It took me a while to pick this book up because I doubted if anyone could bring something new to this weather-beaten cliff of a sub-genre: vampire romance.
I should not have worried.
Aspasía S. Bissas has achieved writing afresh about an angle of vampirism that sometimes is claimed to be over-written and over-read. Her words are original, lively, and have been reduced without turning the concept into a comic strip. The author sorts her plot to suit the role-playing game, Vampire: The Masquerade, and creates story around her interesting interpretation of it without leaning towards the realm of Live Action Role-Play, or LARP, too often.
At times the scaffolding of the plot becomes visible as Bissas attempts to deliver a vampiric novel with a love story blended in. Despite this, at no point is the romance too strong that it distracts the reader from what is a wonderful piece of storytelling where Lee and Mara’s relationship is strongest. Their trials and tribulations help carve the reader a path through the words of the novel.
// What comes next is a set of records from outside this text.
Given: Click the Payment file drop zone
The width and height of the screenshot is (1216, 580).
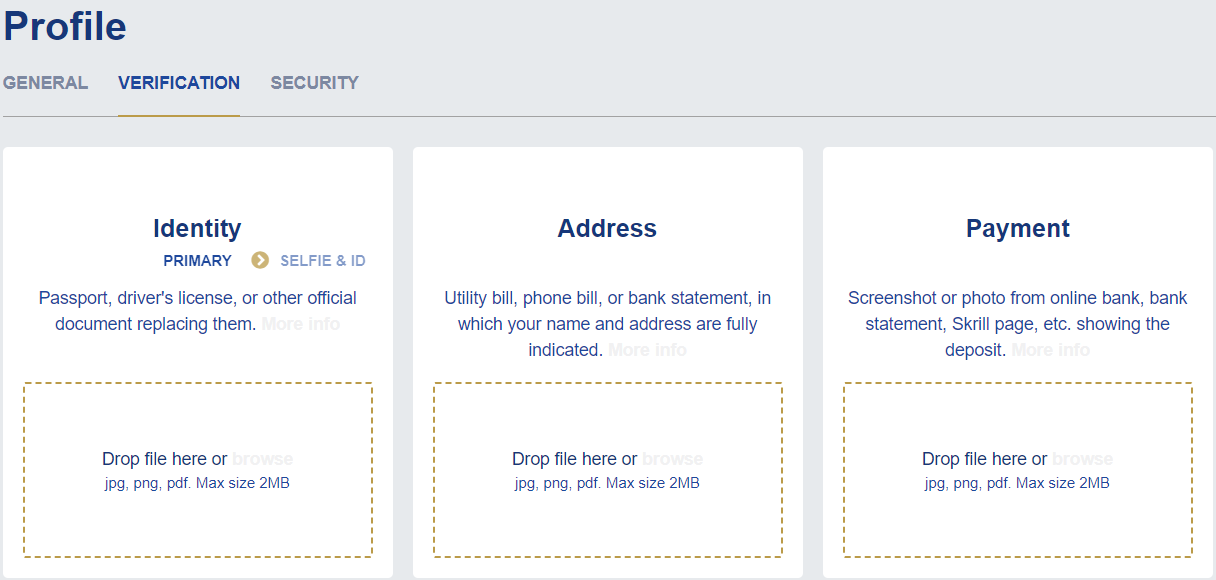Looking at the screenshot, I should pyautogui.click(x=1018, y=520).
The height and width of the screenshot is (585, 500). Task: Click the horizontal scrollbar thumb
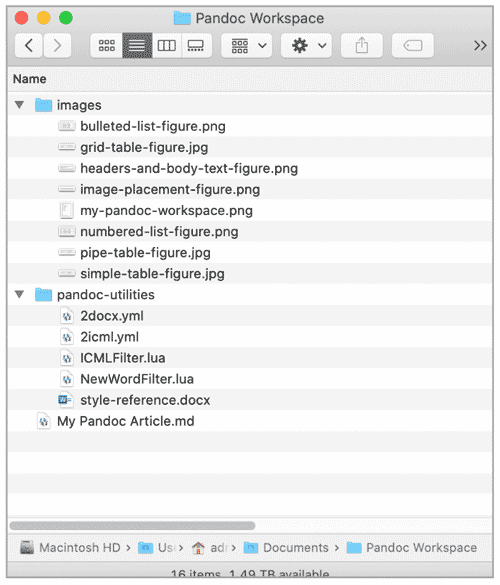click(x=132, y=526)
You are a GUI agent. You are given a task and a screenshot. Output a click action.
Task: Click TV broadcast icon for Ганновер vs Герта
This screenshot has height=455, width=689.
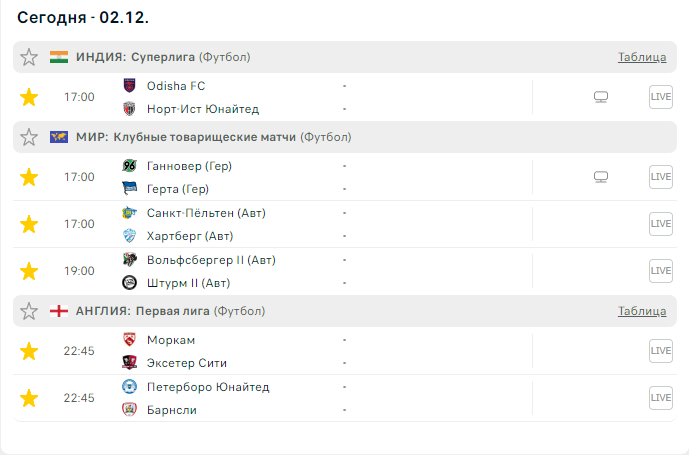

Artistic licence allows the author to play with her own set of vampire rules and customs. Her almost dystopian and matriarchal viewpoint allows romance to trickle through at its own pace, provoking an emotional response in some readers without making the writer seem overzealous about her chosen topics—the reader can choose to focus more on the war between vampire social classes or the love story throughout.
Female protagonist Mara pulls the reader’s focus and allows them to get a real sense of social struggle, power, and 21-century feminism through themes of love, blood, and botanical science. But it’s not all about serious hidden messages—to come across playful dialogue and gorgeous sentence structures is a treat. This is written by somebody who knows how to create, and take part in, a story world. Bissas had more than one good day writing her novel.
Yes, in the 340 pages of my copy Bissas captures her corner of the vampire sub-genre with unique creative style and puts it down effortlessly on paper for all to see. This is not just another book for the pile, or another “fresh layer of frost” for a snowman—this is abominably good.
I rate this novel 7/10. At times Bissas’ discourse is as smooth as the jacket that holds her pages together, but the laser print job let me down. I’d read the sequel through tinted lenses.
Read to the sound of heartbeats.
Callum reviewed the second edition of Aspasía’s book: “The first edition came out in June. The paperback got redesigned in August, which resulted in a second edition (the story didn’t change at all).” (Aspasía S. Bissas, email message to Anthony Hogg, November 29, 2017). The book’s publication date has been taken from its Amazon listing.
She is “currently working on a second book (there will eventually be three)” in the series (Bissas, email message to Anthony Hogg).